21Tous deux sont des pessimistes, des aphoristes, des critiques des ridicules de la société et des aléas du progrès, qui, toutefois n’a pas investi la dimension existentielle ou cosmique du dessin tel que le comprend Dürrenmatt, mais avec lequel il partage une « naïveté » graphique très cultivée. Preuve de son grand intérêt pour l’œuvre du Töpffer, Dürrenmatt conservait dans sa bibliothèque25 plusieurs de ses ouvrages en réédition26. Le parallèle le plus signifiant entre leurs deux pratiques réside dans leur fascination pour le modèle théâtral, à l’intersection du littéraire et de l’artistique. Töpffer a conçu ses « histoires en estampes » alors même qu’il composait et jouait des pièces de théâtre animées par les mêmes personnages ridicules27. Ses albums mettent en image des figures qui se déplacent dans des cadres graphiques fonctionnant comme autant de scènes et de saynètes. Le modèle artistique revendiqué par Töpffer est celui de William Hogarth (également dans la bibliothèque de Dürrenmatt) qui voyait ses suites moralisantes peintes et gravées, ses progresses, comme une sorte de théâtre joué par des figures graphiques (« Mon image est ma scène » affirme-t-il28). Dürrenmatt lui aussi souligne à quel point son œuvre résulte d’une pensée dramaturgique29. De nombreux dessins représentant des acteurs ou les mises en scènes de ses pièces de théâtre témoignent d’ailleurs de ce goût pour les représentations, dans les deux sens du terme.
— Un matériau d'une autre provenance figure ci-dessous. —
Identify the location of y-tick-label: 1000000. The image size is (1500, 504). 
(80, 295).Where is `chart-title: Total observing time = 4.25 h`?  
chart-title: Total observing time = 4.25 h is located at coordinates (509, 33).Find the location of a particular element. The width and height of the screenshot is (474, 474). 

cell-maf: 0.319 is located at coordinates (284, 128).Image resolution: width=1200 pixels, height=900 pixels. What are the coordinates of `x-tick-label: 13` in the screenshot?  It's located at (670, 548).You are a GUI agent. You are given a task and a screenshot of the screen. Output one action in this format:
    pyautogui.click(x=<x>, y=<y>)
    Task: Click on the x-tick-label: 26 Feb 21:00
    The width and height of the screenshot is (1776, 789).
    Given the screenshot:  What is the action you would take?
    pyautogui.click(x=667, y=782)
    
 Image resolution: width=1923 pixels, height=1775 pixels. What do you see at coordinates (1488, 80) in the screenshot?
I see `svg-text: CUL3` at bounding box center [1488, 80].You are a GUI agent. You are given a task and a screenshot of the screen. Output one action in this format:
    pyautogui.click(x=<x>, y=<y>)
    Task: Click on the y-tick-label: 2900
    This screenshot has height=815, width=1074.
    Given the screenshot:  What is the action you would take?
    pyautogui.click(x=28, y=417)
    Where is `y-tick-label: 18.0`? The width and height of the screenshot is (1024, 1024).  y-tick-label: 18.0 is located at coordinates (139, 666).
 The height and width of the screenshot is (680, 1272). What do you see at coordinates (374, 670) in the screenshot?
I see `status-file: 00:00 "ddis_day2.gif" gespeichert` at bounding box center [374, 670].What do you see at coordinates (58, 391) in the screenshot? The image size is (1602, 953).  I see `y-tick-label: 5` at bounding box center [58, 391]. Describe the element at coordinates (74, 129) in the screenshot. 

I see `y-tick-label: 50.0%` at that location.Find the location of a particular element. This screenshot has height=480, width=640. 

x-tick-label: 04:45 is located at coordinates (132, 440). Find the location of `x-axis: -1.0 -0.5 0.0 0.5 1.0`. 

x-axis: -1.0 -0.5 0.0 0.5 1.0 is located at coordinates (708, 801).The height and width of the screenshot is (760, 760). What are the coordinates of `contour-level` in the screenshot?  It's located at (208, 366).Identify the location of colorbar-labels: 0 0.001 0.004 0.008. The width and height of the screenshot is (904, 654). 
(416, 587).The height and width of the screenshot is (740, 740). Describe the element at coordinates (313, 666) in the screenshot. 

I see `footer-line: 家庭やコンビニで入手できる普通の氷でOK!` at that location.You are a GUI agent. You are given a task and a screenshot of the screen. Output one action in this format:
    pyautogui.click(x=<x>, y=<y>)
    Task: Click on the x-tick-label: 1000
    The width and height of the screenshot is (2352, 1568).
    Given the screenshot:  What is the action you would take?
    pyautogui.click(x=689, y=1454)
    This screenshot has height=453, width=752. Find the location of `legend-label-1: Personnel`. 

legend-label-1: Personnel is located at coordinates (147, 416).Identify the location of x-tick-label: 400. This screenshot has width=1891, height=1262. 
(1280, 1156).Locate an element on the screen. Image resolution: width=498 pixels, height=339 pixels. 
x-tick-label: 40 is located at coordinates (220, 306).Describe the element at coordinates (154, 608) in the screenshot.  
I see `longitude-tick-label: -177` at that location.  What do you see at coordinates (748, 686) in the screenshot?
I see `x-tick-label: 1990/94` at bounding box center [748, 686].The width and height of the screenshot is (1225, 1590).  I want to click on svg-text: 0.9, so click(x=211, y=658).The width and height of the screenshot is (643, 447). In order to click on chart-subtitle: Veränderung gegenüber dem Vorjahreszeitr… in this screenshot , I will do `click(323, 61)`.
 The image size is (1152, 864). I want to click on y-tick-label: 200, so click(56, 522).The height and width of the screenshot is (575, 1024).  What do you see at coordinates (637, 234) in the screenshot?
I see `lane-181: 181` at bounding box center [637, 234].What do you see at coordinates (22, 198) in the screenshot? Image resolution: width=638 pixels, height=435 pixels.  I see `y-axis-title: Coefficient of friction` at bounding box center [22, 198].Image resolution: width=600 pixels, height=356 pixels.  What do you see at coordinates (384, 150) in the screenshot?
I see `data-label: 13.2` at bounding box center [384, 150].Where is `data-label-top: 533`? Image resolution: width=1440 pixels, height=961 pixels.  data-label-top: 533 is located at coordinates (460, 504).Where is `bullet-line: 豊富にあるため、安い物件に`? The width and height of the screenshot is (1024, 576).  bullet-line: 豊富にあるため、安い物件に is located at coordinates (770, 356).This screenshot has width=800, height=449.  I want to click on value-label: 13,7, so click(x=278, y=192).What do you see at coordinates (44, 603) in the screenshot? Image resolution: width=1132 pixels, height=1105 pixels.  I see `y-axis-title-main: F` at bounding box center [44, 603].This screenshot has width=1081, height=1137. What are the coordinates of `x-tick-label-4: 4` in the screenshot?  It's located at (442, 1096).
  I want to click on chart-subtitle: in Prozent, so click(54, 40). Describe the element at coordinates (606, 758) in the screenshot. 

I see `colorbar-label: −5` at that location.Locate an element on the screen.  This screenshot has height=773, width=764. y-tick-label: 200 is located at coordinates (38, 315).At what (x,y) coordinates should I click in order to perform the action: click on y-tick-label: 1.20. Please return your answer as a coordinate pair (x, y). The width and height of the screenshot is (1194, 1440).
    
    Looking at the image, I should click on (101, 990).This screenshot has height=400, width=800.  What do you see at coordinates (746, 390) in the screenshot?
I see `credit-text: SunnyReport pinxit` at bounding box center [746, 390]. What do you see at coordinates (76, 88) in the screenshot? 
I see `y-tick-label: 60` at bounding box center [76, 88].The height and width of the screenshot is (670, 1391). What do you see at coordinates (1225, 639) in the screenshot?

22Réimaginer le monde comme une scène, comme un jeu dramatique qui permet à la fois de saisir la réalité, de la donner à voir, d’en témoigner tout en gardant une distance ironique, n’est pas sans rappeler ce que Baudelaire, dans son essai intitulé « De l’essence du rire » (1855), nommait le « comique absolu ». Il l’associait au grotesque et à l’art de la caricature qui exprime selon lui une méditation métaphysique :

J’appellerai désormais le grotesque comique absolu, comme antithèse au comique ordinaire, que j’appellerai comique significatif. Le comique significatif est un langage plus clair, plus facile à comprendre pour le vulgaire, et surtout plus facile à analyser, son élément étant visiblement double : l’art et l’idée morale ; mais le comique absolu, se rapprochant beaucoup plus de la nature, se présente sous une espèce une, et qui veut être saisie par intuition.

23Baudelaire ajoutait : « L’essence très-relevée du comique absolu en fait l’apanage des artistes supérieurs qui ont en eux la réceptibilité suffisante de toute idée absolue ». Dürrenmatt fut indiscutablement de ceux-ci.